■ Exercise objective
Search the listing below for the string "wentylacji" and show each line that contains it.

■ Data in this exercise

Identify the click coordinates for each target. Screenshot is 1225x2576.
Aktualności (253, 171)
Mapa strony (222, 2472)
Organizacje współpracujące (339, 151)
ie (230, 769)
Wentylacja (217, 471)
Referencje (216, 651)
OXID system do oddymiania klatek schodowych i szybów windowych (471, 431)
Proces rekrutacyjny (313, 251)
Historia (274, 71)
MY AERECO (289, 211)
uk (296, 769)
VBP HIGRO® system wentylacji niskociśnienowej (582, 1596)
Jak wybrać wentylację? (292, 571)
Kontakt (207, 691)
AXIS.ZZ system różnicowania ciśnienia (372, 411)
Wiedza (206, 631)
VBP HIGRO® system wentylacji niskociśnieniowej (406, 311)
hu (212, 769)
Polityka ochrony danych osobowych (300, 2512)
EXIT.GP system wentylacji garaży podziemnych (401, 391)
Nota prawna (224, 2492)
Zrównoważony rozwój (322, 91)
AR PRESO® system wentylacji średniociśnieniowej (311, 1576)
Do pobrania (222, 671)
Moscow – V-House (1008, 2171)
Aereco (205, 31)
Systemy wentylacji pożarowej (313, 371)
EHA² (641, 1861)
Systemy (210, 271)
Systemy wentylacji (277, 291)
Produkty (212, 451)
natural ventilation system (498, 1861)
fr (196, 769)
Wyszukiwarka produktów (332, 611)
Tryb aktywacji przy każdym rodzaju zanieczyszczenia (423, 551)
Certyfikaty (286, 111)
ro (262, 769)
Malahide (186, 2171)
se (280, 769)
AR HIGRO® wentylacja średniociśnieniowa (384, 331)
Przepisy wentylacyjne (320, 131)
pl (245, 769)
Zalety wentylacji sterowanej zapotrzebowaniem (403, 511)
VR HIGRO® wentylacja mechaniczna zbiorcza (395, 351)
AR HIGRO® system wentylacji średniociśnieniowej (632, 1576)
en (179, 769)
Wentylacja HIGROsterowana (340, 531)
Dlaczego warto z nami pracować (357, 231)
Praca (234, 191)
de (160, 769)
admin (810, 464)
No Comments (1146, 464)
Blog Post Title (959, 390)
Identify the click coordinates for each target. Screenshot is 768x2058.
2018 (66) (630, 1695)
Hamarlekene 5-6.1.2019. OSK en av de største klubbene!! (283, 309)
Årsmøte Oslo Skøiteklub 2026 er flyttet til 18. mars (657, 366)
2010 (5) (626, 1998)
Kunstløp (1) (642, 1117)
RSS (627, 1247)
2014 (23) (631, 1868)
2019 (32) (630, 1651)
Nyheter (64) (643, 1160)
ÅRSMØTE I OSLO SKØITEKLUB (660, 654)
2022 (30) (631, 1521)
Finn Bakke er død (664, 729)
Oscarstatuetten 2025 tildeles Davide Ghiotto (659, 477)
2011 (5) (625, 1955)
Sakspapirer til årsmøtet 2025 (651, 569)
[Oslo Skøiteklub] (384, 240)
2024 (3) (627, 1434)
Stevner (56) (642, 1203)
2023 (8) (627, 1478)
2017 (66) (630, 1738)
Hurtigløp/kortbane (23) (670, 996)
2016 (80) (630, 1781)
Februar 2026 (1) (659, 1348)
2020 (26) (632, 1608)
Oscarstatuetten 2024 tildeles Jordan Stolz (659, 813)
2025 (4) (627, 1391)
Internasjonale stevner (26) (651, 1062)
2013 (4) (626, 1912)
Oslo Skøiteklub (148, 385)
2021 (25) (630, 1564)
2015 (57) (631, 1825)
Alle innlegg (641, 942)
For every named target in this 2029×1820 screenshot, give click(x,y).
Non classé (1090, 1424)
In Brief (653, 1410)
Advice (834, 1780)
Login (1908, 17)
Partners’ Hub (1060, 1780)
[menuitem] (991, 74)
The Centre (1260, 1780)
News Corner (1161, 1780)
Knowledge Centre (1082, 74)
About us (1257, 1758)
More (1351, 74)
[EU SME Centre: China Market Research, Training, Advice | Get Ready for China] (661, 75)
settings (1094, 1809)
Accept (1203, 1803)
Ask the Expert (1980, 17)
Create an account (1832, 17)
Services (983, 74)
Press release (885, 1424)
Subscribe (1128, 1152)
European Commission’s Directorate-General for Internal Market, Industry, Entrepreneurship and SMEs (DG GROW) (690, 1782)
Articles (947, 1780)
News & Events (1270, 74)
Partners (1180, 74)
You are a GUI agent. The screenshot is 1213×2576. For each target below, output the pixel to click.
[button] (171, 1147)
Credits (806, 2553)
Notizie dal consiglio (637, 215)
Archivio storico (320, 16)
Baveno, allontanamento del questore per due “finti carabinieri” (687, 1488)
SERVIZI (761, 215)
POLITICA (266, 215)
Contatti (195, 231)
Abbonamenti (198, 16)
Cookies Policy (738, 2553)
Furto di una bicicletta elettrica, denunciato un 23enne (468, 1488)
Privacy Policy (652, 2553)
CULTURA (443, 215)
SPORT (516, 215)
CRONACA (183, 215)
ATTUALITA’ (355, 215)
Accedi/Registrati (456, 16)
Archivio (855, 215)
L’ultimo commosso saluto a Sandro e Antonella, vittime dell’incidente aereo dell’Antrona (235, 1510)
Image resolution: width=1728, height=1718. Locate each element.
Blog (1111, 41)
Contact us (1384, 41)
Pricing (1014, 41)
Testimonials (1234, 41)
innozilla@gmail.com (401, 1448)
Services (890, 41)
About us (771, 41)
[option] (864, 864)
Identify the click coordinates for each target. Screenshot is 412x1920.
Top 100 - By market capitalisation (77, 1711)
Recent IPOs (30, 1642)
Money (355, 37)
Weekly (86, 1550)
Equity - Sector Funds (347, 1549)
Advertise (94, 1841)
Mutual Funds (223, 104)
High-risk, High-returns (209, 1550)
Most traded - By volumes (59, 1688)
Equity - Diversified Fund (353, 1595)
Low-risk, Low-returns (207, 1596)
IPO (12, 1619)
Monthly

■ Result below
VBP HIGRO® system wentylacji niskociśnienowej (582, 1596)
VBP HIGRO® system wentylacji niskociśnieniowej (406, 311)
EXIT.GP system wentylacji garaży podziemnych (401, 391)
AR PRESO® system wentylacji średniociśnieniowej (311, 1576)
Systemy wentylacji pożarowej (313, 371)
Systemy wentylacji (277, 291)
Zalety wentylacji sterowanej zapotrzebowaniem (403, 511)
AR HIGRO® system wentylacji średniociśnieniowej (632, 1576)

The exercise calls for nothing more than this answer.